# Work to complete
After reading the listing below, copy it out exactly.

# Working data
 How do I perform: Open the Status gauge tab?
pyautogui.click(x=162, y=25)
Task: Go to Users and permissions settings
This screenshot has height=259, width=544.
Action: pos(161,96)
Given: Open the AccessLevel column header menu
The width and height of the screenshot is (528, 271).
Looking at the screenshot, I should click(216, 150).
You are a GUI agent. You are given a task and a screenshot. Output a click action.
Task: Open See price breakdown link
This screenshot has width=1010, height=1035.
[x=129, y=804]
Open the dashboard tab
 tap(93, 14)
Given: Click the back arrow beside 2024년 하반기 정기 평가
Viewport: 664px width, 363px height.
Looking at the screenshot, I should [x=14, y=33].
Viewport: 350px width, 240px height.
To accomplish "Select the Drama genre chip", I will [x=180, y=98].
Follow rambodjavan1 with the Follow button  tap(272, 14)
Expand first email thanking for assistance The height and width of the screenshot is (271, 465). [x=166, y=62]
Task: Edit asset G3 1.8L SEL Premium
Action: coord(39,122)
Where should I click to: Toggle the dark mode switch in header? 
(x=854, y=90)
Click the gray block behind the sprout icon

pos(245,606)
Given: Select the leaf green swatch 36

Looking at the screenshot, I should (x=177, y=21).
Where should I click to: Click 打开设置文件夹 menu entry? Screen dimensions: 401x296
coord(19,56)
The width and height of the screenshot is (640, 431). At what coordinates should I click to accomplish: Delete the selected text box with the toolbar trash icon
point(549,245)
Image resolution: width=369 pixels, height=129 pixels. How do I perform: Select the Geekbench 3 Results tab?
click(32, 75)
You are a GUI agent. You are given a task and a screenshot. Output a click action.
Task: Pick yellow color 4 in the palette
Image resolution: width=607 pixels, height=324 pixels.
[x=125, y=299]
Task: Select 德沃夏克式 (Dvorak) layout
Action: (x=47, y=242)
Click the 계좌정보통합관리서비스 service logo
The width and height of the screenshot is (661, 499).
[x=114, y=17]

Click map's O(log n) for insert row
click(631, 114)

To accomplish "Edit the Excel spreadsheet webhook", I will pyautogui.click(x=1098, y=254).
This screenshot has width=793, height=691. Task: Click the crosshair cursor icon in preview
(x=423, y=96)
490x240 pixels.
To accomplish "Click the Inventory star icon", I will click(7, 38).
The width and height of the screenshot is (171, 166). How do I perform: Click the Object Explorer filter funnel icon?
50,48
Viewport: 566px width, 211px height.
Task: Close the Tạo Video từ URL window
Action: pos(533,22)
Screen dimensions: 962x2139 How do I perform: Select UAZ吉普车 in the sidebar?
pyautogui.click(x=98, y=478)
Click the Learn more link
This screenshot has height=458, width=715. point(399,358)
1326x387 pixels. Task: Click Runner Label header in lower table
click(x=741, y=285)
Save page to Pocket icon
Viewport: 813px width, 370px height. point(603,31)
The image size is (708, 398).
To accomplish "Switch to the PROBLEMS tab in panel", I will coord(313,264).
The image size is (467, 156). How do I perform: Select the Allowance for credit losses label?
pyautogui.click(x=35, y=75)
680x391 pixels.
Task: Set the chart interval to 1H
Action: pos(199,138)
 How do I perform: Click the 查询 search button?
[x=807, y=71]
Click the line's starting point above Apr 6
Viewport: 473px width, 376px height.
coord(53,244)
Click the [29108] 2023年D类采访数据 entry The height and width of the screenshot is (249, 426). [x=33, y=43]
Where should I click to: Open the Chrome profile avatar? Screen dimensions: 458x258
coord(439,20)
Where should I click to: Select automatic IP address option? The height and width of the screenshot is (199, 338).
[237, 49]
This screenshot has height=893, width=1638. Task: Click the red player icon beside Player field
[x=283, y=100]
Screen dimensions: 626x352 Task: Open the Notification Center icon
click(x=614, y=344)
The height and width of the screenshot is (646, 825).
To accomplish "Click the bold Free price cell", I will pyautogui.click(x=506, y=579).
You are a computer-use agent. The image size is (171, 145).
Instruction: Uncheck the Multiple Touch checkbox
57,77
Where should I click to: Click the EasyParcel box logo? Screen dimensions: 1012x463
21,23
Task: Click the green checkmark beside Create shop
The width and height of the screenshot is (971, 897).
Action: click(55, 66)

# Exercise output
 How do I perform: Open the Status gauge tab?
pyautogui.click(x=162, y=25)
Task: Go to Users and permissions settings
This screenshot has height=259, width=544.
Action: pos(161,96)
Given: Open the AccessLevel column header menu
The width and height of the screenshot is (528, 271).
Looking at the screenshot, I should click(216, 150).
You are a GUI agent. You are given a task and a screenshot. Output a click action.
Task: Open See price breakdown link
This screenshot has width=1010, height=1035.
[x=129, y=804]
Open the dashboard tab
 tap(93, 14)
Given: Click the back arrow beside 2024년 하반기 정기 평가
Viewport: 664px width, 363px height.
Looking at the screenshot, I should [x=14, y=33].
Viewport: 350px width, 240px height.
To accomplish "Select the Drama genre chip", I will [x=180, y=98].
Follow rambodjavan1 with the Follow button  tap(272, 14)
Expand first email thanking for assistance The height and width of the screenshot is (271, 465). [x=166, y=62]
Task: Edit asset G3 1.8L SEL Premium
Action: coord(39,122)
Where should I click to: Toggle the dark mode switch in header? 
(x=854, y=90)
Click the gray block behind the sprout icon

pos(245,606)
Given: Select the leaf green swatch 36

Looking at the screenshot, I should (x=177, y=21).
Where should I click to: Click 打开设置文件夹 menu entry? Screen dimensions: 401x296
coord(19,56)
The width and height of the screenshot is (640, 431). At what coordinates should I click to accomplish: Delete the selected text box with the toolbar trash icon
point(549,245)
Image resolution: width=369 pixels, height=129 pixels. How do I perform: Select the Geekbench 3 Results tab?
click(32, 75)
You are a GUI agent. You are given a task and a screenshot. Output a click action.
Task: Pick yellow color 4 in the palette
Image resolution: width=607 pixels, height=324 pixels.
[x=125, y=299]
Task: Select 德沃夏克式 (Dvorak) layout
Action: (x=47, y=242)
Click the 계좌정보통합관리서비스 service logo
The width and height of the screenshot is (661, 499).
[x=114, y=17]

Click map's O(log n) for insert row
click(631, 114)

To accomplish "Edit the Excel spreadsheet webhook", I will pyautogui.click(x=1098, y=254).
This screenshot has width=793, height=691. Task: Click the crosshair cursor icon in preview
(x=423, y=96)
490x240 pixels.
To accomplish "Click the Inventory star icon", I will click(7, 38).
The width and height of the screenshot is (171, 166). How do I perform: Click the Object Explorer filter funnel icon?
50,48
Viewport: 566px width, 211px height.
Task: Close the Tạo Video từ URL window
Action: pos(533,22)
Screen dimensions: 962x2139 How do I perform: Select UAZ吉普车 in the sidebar?
pyautogui.click(x=98, y=478)
Click the Learn more link
This screenshot has height=458, width=715. point(399,358)
1326x387 pixels. Task: Click Runner Label header in lower table
click(x=741, y=285)
Save page to Pocket icon
Viewport: 813px width, 370px height. point(603,31)
The image size is (708, 398).
To accomplish "Switch to the PROBLEMS tab in panel", I will coord(313,264).
The image size is (467, 156). How do I perform: Select the Allowance for credit losses label?
pyautogui.click(x=35, y=75)
680x391 pixels.
Task: Set the chart interval to 1H
Action: pos(199,138)
 How do I perform: Click the 查询 search button?
[x=807, y=71]
Click the line's starting point above Apr 6
Viewport: 473px width, 376px height.
coord(53,244)
Click the [29108] 2023年D类采访数据 entry The height and width of the screenshot is (249, 426). [x=33, y=43]
Where should I click to: Open the Chrome profile avatar? Screen dimensions: 458x258
coord(439,20)
Where should I click to: Select automatic IP address option? The height and width of the screenshot is (199, 338).
[237, 49]
This screenshot has height=893, width=1638. Task: Click the red player icon beside Player field
[x=283, y=100]
Screen dimensions: 626x352 Task: Open the Notification Center icon
click(x=614, y=344)
The height and width of the screenshot is (646, 825).
To accomplish "Click the bold Free price cell", I will pyautogui.click(x=506, y=579).
You are a computer-use agent. The image size is (171, 145).
Instruction: Uncheck the Multiple Touch checkbox
57,77
Where should I click to: Click the EasyParcel box logo? Screen dimensions: 1012x463
21,23
Task: Click the green checkmark beside Create shop
The width and height of the screenshot is (971, 897).
Action: click(55, 66)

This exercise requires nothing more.